Il processo per il sequestro e l’omicidio di Cristina Mazzotti, una giovane donna rapita a Eupilio, in Brianza, nel giugno 1975, ha raggiunto una fase cruciale nel tribunale di Como.
La Procura antimafia, guidata da inquirenti con una profonda esperienza nella lotta alle organizzazioni criminali, ha formulato una richiesta di ergastolo nei confronti dei tre imputati, segnando un punto fermo nella lunga e travagliata ricerca della giustizia per la vittima e la sua famiglia.
I destinatari della richiesta sono Giuseppe Calabrò, settantacinque anni, originario di San Luca, in Calabria, e residente a Bovalino; Antonio Talia, settantatré anni, proveniente da Africo, sempre in Calabria; e Demetrio Latella, settantuno anni, soprannominato “Luciano”, residente nel Novarese.
Quest’ultimo, Latella, è al centro di un elemento probatorio particolarmente significativo: un’impronta digitale rinvenuta sulla carrozzeria della Mini Cooper sulla quale Cristina viaggiava durante la tragica notte del rapimento.

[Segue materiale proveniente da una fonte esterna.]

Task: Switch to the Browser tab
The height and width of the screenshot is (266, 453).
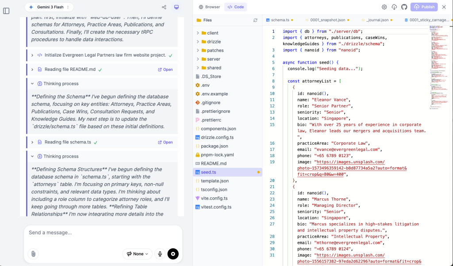Action: coord(209,7)
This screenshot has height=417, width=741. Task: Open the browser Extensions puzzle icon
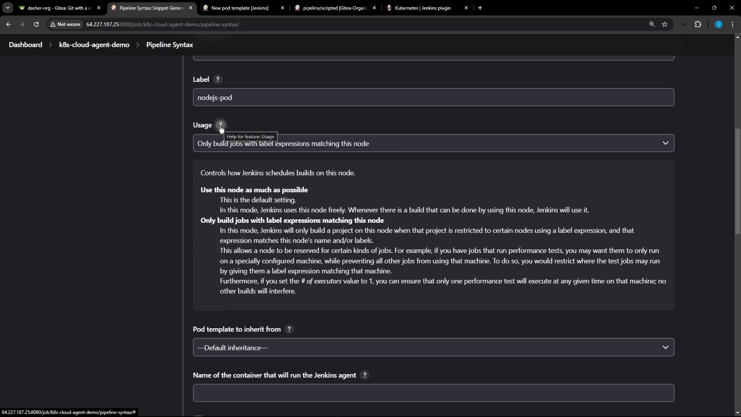click(698, 24)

La scoperta e l’identificazione di questa impronta, avvenuta solo a fine 2006, rappresentano un capitolo di notevole complessità nel quadro investigativo.

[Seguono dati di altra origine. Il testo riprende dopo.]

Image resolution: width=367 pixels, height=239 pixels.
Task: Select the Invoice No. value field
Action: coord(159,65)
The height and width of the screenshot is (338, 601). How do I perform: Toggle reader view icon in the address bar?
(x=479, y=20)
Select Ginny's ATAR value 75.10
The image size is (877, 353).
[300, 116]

L’utilizzo del sistema Afis, il database nazionale delle impronte digitali della Polizia Scientifica di Roma, ha permesso di collegare l’impronta trovata sulla vettura al sospettato Latella, dopo oltre trent’anni dalla sua scoperta.

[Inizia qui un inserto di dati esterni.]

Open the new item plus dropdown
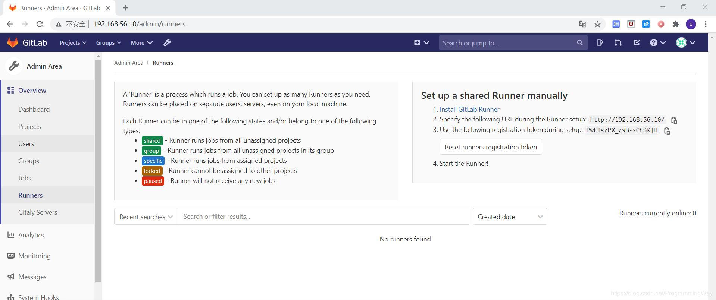 click(421, 43)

Questo ritardo nell’identificazione solleva interrogativi sulle metodologie investigative dell’epoca e sulla capacità di conservazione delle prove nel tempo, evidenziando le sfide intrinseche alle indagini su crimini commessi decenni prima.
Il caso Mazzotti, oltre alla sua tragica natura, si intreccia con dinamiche di criminalità organizzata.
Le origini calabresi degli imputati, in particolare, suggeriscono possibili connessioni con la ‘ndrangheta, una potente associazione criminale radicata in Calabria.
Sebbene le motivazioni precise del sequestro e dell’omicidio rimangano ancora oggetto di approfondimento, l’ipotesi di un coinvolgimento di cosche criminali è stata oggetto di indagine e speculazione nel corso degli anni.
La richiesta di ergastolo della Procura antimafia riflette la gravità del reato e la necessità di assicurare alla giustizia i responsabili di un crimine che ha segnato profondamente la comunità comasca e l’intera nazione.
Il processo si avvia ora verso la fase delle discussioni finali, in cui la difesa avrà l’opportunità di presentare le proprie argomentazioni, prima che la sentenza determini il destino degli imputati e, auspicabilmente, offra un senso di chiusura e di pace per i familiari di Cristina Mazzotti.
L’importanza di questo processo va oltre il singolo caso, in quanto incarna la persistente lotta contro la criminalità organizzata e la ricerca di giustizia per le vittime.